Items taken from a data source
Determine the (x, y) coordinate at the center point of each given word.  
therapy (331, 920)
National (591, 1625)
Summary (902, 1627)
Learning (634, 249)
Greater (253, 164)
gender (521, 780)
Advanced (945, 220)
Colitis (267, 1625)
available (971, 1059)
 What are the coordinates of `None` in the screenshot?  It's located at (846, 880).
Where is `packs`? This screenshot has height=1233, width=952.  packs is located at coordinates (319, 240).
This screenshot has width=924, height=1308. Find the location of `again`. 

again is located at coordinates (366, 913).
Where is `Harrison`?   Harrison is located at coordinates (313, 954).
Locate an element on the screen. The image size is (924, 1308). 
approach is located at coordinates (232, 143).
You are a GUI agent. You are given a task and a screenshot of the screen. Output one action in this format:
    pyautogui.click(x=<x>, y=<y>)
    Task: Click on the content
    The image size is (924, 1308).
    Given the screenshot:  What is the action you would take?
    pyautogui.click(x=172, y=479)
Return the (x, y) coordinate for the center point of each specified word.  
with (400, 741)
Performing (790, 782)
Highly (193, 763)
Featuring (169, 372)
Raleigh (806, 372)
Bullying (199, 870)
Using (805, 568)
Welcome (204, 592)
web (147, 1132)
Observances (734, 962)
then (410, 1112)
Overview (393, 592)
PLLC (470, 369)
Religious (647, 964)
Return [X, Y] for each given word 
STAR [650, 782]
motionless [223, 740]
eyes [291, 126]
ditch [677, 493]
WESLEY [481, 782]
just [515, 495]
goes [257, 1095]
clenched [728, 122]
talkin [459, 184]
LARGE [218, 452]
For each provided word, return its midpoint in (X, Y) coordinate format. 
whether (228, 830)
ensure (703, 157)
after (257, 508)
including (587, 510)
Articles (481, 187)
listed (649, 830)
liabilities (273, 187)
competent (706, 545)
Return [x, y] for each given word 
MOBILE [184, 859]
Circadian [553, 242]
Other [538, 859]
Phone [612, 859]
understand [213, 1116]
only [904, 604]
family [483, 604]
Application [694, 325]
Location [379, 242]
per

REQUIRED WORK
Please gather every row above that contains the string "word" and copy each one in full; uppercase and lowercase letters count as different.

WRITTEN SOLUTION
Determine the (x, y) coordinate at the center point of each given word.  
Return the (x, y) coordinate for the center point of each specified word.  
Return [X, Y] for each given word 
For each provided word, return its midpoint in (X, Y) coordinate format. 
Return [x, y] for each given word 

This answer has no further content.